Panel Highlights Lessons of Costa Rica’s Primary Health Care System  

Since 2015, Ariadne Labs’ Primary Health Care team has studied Costa Rica’s effective primary health care system and extrapolated the lessons the system offers to the United States and other countries.

These lessons were explored in a Jan. 27th panel, hosted by the Harvard T.H. Chan School of Public Health, with Asaf Bitton, MD, MPH, Executive Director of Ariadne Labs, and Ariadne Advisory Board member Ambassador Román Macaya, former Executive President and Chairman of the Board of the Costa Rican Social Security. Patricia Geli, Executive Director of the Reform for Resilience Commission and Research Scientist at the Harvard T.H. Chan School of Public Health, served as moderator. 

This small Central American country has been able to raise average life expectancy from 55 years in 1950 to 81 years today – the third highest life expectancy in the Western Hemisphere. It has an infant mortality rate half the average of the Latin America and the Caribbean region. More remarkably, the country has achieved these successes while spending far less on health care than the U.S. as a share of income.

The lab’s Primary Health Care team, in collaboration with Costa Rican colleagues, has researched and created a series of evidence-based resources that document how Costa Rica achieved this success. This includes a report describing Costa Rica’s history of strengthening the primary health care system; a case study on what other nations can learn from Costa Rica’s primary health care system; and an analysis of primary health care system capacity in the Huetar Atlántica Region of Costa Rica. The team has published research papers on Costa Rica in Health Affairs, Health Policy and Planning, and BMJ Global Health

A key factor has emerged from Ariadne’s work: Costa Rica has made public health measures directed at the overall health of the population central to the delivery of medical care. In most countries, the vast majority of spending goes to treat individual diseases and ailments. By contrast, public health has been a priority for decades in Costa Rica. 

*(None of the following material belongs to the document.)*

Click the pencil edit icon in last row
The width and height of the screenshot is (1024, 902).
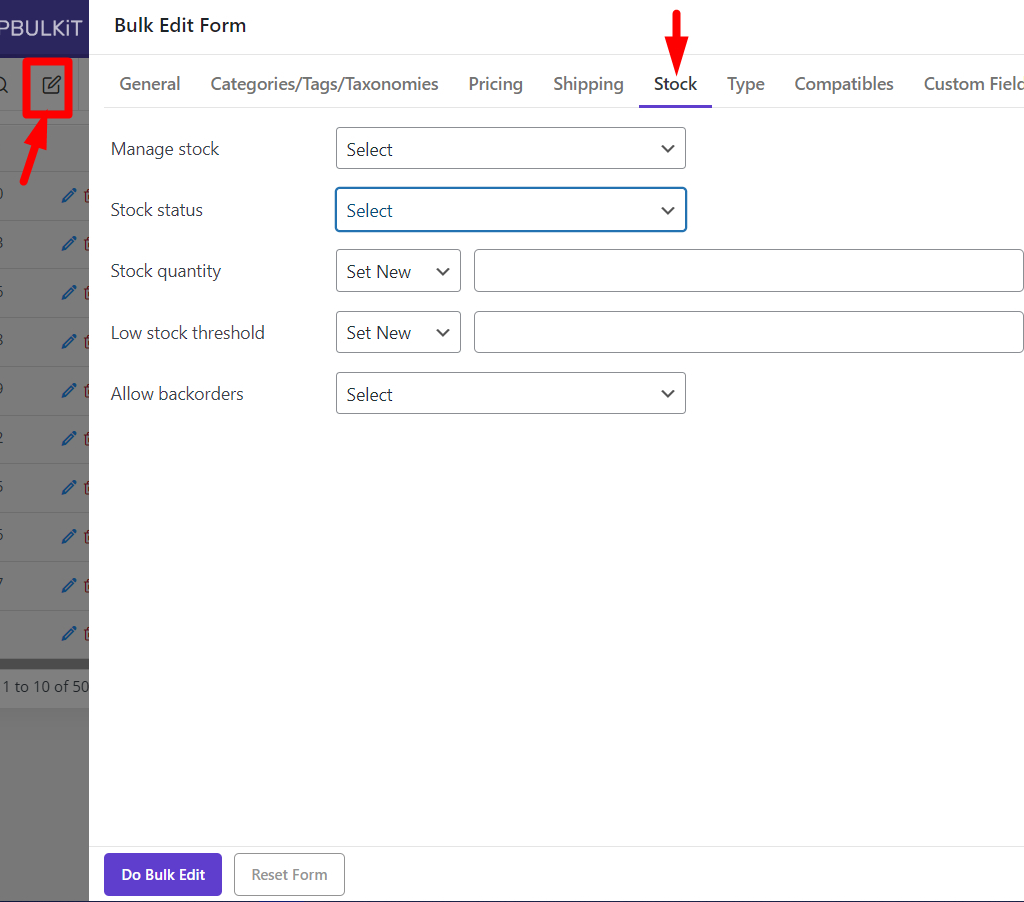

During the Jan. 27 panel discussion, Macaya described Costa Rica’s system of social work and outreach, including home health visits even to extremely remote areas, and the coordination of care through an integrated electronic medical records system.

Román Macaya and Asaf Bitton discuss the success of Costa Rica’s primary health care system

“None of these results are an overnight phenomenon,” he stressed. “It’s the result of decades of investment, expansion, infrastructure and medical training.” He noted, “Costa Rica has no army. That’s been the case since 1949. So what would have been a military budget was available for social spending.”  

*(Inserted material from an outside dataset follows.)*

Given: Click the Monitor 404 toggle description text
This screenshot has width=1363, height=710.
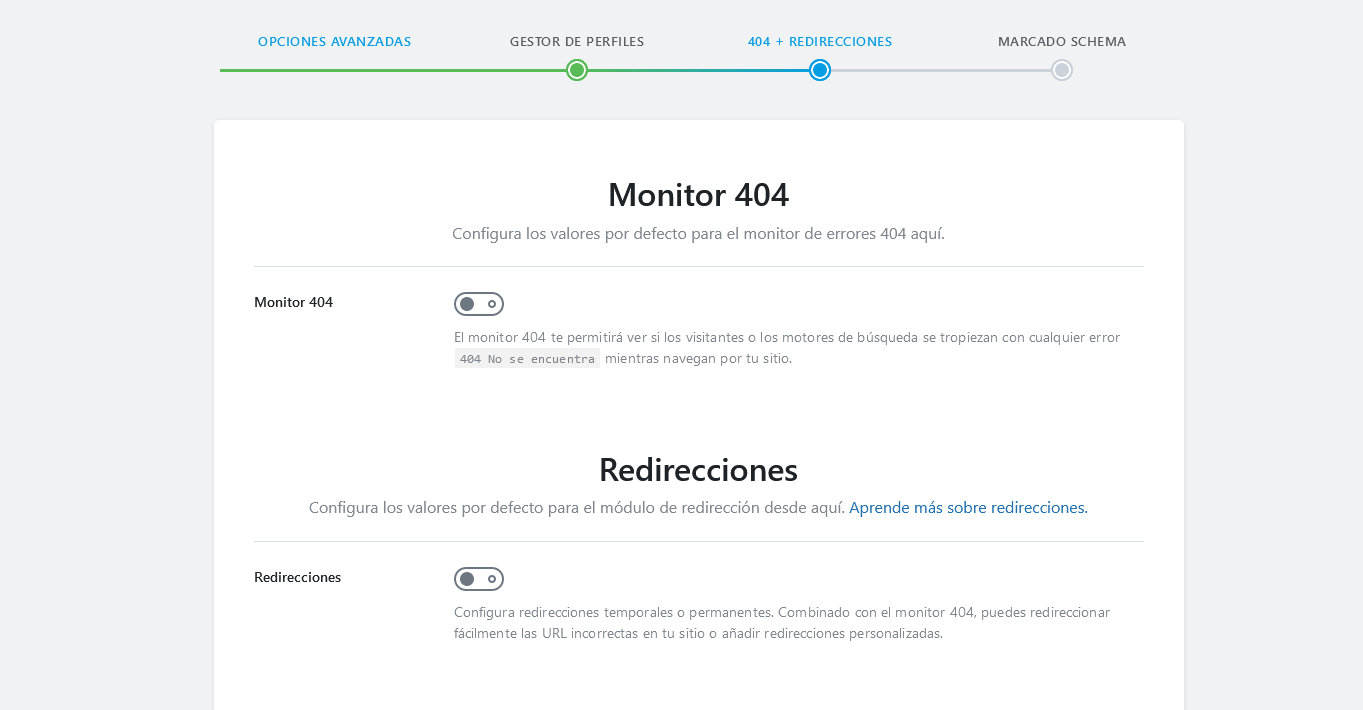Looking at the screenshot, I should tap(786, 338).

The wide discrepancies in life expectancy by race or income as found in the U.S. is not common in Costa Rica. “Costa Rica is one of five countries with a blue zone where a lot of the population lives well into their hundreds and that blue zone happens to be in a relatively poor area,” said Macaya.

Bitton singled out for praise Costa Rica’s systems orientation on public health and its incremental approach. “The question for U.S. local, state, regional  and federal policy makers is: Do you want to build a sick care system? Or do you want to build a health system?” he asked. “In the middle, you could build a health care system. But I would argue right now in the U.S. we have a sick care system.”

By contrast, Costa Rica focuses on primary health care with active local teams that feel a proactive responsibility for care for a defined population, inclusive of everyone, regardless of age, race, or economic or immigration status, Bitton said. The attitude is not “I’m going to wait for you to come to my clinic.” 

Bitton noted that the partnership between Ariadne and Costa Rica grew out of the lab’s participation in the Primary Health Care Performance Initiative, where it became apparent that “Costa Rica stood out.” Yet this performance was not widely documented outside of Latin America, indeed, Costa Rica was seen as an “outlier.” It became clear Costa Rica made intentional policy decisions in the 1980s, which yielded results in the 1990s and 2000s. Ariadne has sought to bring lessons from that experience to a wider audience. 

“It’s been an amazing journey to learn with you and from you,” Bitton told Macaya during the panel.